The issues might be somewhere else. No problem with breaks, it only depends WHERE the crew can rest and HOW.

First, if you need to rest right after beginning duty, you'r rather sit, eat, read or watch a movie to relax, because you can't sleep just having barely gotten up. Some airlines just provide a sleeping tube, that's it! You can't eat or sit up for hours!! Rest is reduced to torture and basically not giving what was intended, you'll get red-eyed pilots. Safety compromised.

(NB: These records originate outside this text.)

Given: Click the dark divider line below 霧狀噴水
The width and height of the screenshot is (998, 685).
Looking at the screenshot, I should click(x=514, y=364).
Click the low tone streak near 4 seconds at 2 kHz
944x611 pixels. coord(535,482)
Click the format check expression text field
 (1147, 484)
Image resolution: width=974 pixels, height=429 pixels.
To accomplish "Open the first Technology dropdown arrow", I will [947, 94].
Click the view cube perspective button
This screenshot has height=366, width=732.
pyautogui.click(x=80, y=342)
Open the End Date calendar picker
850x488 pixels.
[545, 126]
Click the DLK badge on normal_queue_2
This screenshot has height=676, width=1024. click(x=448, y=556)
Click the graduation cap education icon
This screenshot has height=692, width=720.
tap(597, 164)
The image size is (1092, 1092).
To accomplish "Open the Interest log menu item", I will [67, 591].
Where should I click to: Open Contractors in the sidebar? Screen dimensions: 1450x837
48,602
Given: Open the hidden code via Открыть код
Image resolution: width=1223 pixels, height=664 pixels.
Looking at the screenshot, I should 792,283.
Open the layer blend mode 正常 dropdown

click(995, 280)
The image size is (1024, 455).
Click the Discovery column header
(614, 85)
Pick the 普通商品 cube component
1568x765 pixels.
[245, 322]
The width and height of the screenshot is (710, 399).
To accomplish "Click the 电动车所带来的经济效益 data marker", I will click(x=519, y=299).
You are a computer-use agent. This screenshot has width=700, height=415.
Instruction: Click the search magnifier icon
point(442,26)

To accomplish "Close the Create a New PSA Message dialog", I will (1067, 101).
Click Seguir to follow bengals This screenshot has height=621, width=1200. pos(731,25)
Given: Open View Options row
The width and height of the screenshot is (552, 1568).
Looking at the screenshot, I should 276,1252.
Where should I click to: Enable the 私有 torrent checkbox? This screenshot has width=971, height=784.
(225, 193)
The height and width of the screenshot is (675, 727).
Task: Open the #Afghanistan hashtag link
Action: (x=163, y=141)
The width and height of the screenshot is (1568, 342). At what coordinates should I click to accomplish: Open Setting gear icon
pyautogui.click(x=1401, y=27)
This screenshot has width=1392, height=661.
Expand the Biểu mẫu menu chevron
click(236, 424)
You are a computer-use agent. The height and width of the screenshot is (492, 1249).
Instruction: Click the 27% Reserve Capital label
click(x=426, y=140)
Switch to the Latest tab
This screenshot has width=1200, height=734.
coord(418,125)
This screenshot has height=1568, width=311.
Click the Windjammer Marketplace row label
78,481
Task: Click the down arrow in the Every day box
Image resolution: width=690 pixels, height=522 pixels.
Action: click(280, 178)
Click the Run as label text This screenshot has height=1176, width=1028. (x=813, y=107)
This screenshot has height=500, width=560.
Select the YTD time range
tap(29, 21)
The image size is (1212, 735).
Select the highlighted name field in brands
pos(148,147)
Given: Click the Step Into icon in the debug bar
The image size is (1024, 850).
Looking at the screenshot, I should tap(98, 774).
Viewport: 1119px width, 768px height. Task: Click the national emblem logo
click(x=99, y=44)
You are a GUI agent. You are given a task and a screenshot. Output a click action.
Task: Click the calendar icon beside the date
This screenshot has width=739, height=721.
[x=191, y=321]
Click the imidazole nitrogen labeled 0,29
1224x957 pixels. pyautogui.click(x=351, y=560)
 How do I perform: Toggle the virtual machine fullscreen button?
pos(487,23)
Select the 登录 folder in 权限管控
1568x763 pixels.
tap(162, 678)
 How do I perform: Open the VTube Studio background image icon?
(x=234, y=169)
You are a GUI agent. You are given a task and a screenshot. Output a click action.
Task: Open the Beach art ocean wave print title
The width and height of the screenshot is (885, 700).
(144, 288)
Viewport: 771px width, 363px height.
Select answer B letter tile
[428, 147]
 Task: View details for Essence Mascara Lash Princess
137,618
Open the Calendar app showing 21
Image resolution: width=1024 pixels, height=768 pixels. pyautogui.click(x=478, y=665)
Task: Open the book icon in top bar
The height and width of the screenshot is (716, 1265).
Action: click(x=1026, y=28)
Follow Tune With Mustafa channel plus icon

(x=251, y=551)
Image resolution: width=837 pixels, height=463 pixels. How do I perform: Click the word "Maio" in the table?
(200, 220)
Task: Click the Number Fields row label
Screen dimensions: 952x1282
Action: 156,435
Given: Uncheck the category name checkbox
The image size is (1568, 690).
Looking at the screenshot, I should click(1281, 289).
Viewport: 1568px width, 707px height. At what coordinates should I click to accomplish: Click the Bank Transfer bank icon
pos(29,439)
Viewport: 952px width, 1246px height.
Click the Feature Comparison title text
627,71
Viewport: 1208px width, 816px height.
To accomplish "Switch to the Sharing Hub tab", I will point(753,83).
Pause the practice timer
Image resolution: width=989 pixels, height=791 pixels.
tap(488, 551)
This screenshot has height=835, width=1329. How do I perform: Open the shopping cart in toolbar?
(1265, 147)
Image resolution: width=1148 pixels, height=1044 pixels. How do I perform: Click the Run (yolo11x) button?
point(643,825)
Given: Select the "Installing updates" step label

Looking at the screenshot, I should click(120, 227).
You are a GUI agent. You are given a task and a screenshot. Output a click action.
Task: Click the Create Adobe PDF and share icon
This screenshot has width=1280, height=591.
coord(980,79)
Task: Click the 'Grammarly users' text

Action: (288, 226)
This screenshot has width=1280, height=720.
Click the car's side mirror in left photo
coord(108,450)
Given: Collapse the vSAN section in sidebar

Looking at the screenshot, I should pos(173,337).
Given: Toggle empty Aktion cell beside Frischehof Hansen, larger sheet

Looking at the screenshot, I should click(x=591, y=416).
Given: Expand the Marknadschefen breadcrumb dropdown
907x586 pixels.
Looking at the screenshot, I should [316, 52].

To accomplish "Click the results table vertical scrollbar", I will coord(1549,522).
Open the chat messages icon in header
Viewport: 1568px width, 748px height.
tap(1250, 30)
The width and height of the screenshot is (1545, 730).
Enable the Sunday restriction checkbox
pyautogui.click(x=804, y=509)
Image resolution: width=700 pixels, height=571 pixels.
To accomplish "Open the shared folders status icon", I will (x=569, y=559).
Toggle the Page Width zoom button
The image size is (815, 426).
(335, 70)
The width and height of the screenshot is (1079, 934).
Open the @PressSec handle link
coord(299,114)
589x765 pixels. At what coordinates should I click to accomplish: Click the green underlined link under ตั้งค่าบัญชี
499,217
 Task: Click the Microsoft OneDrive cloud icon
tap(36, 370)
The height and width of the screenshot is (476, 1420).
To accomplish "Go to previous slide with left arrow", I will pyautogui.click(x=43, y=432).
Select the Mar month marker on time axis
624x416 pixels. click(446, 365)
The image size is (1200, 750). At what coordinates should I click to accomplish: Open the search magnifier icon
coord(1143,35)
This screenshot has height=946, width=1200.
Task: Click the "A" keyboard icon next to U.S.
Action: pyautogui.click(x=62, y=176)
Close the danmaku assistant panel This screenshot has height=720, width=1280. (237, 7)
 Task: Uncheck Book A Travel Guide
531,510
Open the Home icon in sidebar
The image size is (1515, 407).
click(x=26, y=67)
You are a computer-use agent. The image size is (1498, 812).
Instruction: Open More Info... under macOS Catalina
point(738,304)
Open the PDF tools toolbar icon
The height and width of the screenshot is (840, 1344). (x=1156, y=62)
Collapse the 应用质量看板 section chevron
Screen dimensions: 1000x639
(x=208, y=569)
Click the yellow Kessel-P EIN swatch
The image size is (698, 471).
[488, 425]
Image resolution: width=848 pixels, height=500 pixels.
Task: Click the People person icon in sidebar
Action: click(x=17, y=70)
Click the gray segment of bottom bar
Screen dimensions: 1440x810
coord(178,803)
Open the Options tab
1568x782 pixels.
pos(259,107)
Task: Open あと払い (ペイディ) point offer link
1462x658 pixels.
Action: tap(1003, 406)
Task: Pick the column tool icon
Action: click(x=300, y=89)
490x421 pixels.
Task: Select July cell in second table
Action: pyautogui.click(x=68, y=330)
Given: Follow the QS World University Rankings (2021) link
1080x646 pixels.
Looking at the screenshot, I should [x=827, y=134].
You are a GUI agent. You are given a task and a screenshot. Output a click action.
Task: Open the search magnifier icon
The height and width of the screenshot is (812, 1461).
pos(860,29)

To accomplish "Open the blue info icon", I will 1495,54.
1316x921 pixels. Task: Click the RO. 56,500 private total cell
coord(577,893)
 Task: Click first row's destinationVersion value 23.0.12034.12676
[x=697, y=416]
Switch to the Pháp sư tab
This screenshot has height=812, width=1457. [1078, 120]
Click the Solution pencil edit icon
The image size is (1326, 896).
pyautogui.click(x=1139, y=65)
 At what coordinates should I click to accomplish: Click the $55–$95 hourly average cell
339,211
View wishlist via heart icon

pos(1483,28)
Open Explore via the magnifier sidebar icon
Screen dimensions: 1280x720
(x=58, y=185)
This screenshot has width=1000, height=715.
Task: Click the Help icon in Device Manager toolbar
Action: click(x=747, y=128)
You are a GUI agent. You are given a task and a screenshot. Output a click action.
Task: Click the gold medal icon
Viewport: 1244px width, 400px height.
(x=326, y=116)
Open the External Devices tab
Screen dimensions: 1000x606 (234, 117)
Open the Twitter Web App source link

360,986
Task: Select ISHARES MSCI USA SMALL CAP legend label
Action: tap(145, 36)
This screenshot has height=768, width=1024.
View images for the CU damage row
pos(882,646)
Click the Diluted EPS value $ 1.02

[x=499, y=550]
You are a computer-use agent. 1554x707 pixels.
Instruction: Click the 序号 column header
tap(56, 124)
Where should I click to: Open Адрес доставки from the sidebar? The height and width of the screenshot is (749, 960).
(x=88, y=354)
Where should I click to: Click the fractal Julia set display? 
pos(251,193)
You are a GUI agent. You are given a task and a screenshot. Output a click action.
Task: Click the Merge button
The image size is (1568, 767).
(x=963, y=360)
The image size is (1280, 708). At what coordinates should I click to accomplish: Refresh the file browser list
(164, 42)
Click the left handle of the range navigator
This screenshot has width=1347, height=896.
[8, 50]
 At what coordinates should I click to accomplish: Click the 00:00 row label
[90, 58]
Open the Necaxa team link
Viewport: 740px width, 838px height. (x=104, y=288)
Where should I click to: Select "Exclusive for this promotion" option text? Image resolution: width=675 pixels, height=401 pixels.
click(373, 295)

Second, if the crew rest facility is way back in the aircraft (especially if it is a mobile one), then access confines you to travel through the whole cabin, during service, or worse, during a uncontrolled flight phase and panicking passengers. Why would this be an issue? Simply because in a 3 man cockpit, the captain will also rest, typically in the middle of the flight (!) and would want a rapid access to his seat in case of trouble. Furthermore it has been proven over and over again, that in trouble all hands on deck helped save the flight. 3 men are better than 2 with increased and emergency workload. Placing crew rest away from the cockpit might save money, but you compromise safety again. This is not only a Airbus issue, mind you.

Two questions arise here:
- When was the skipper resting? Was he in the cockpit?
- Where was the crew rest bunker placed? Could the 3rd pilot access the cockpit in due time to help?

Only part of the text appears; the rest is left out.